Task instructions ::
Look at each line of the listing. Copy those that hold the string "Pena".

Data supplied ::

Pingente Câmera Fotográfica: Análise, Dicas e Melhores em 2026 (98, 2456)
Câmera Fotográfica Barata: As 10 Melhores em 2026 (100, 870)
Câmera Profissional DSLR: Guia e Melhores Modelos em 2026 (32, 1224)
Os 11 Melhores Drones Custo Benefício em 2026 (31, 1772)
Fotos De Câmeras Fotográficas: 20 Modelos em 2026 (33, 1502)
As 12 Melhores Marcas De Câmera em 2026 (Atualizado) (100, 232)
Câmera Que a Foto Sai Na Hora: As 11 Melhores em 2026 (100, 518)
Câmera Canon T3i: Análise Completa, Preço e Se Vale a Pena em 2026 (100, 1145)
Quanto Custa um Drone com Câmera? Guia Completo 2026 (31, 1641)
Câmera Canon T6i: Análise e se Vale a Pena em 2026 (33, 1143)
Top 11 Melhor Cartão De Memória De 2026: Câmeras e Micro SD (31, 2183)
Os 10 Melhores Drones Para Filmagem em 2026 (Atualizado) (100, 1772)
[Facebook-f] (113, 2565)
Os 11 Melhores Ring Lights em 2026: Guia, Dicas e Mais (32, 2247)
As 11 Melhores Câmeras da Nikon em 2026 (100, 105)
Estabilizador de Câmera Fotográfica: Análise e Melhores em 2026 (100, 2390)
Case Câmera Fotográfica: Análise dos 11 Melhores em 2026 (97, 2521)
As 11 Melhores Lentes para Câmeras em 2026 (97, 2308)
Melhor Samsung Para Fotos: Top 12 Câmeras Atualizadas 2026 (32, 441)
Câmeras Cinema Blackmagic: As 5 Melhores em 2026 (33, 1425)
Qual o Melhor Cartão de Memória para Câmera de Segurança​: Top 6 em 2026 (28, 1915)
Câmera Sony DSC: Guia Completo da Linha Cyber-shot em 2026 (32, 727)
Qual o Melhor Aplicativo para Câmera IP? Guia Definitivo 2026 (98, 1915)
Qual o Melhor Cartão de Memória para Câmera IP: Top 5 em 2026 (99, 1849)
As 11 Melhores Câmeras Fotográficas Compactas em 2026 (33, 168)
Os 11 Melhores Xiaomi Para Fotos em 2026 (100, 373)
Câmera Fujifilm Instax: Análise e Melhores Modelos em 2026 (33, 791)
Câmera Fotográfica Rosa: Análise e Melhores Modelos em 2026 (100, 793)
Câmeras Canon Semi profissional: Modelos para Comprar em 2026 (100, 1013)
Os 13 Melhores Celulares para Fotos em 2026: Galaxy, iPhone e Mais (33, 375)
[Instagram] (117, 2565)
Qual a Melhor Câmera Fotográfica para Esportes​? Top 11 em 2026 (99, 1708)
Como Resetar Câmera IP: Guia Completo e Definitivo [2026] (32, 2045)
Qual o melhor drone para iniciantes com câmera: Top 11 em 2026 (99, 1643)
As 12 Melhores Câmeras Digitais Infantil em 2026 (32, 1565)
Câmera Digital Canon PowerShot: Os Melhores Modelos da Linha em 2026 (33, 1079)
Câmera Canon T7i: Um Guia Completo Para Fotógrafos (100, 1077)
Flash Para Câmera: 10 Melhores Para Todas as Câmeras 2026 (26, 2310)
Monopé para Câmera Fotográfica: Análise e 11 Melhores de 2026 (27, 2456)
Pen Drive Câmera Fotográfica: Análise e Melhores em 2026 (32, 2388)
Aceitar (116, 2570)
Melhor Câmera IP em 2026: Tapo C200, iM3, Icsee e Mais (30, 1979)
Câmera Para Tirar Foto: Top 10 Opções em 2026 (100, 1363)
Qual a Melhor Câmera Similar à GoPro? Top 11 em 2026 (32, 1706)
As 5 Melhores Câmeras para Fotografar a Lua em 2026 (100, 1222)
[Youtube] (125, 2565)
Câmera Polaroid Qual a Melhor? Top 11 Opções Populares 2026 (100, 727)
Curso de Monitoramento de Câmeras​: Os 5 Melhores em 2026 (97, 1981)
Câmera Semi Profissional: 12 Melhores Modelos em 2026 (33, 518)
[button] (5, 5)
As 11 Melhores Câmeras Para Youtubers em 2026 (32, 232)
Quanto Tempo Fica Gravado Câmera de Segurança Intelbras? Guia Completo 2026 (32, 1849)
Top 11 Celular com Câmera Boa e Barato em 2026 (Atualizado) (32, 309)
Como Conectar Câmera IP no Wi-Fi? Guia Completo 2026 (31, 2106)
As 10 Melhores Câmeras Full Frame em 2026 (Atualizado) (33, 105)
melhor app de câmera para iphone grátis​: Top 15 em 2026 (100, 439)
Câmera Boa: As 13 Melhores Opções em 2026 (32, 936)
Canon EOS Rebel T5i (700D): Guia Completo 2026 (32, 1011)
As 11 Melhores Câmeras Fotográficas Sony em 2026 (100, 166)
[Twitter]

Solution to the problem ::
Câmera Canon T3i: Análise Completa, Preço e Se Vale a Pena em 2026 (100, 1145)
Câmera Canon T6i: Análise e se Vale a Pena em 2026 (33, 1143)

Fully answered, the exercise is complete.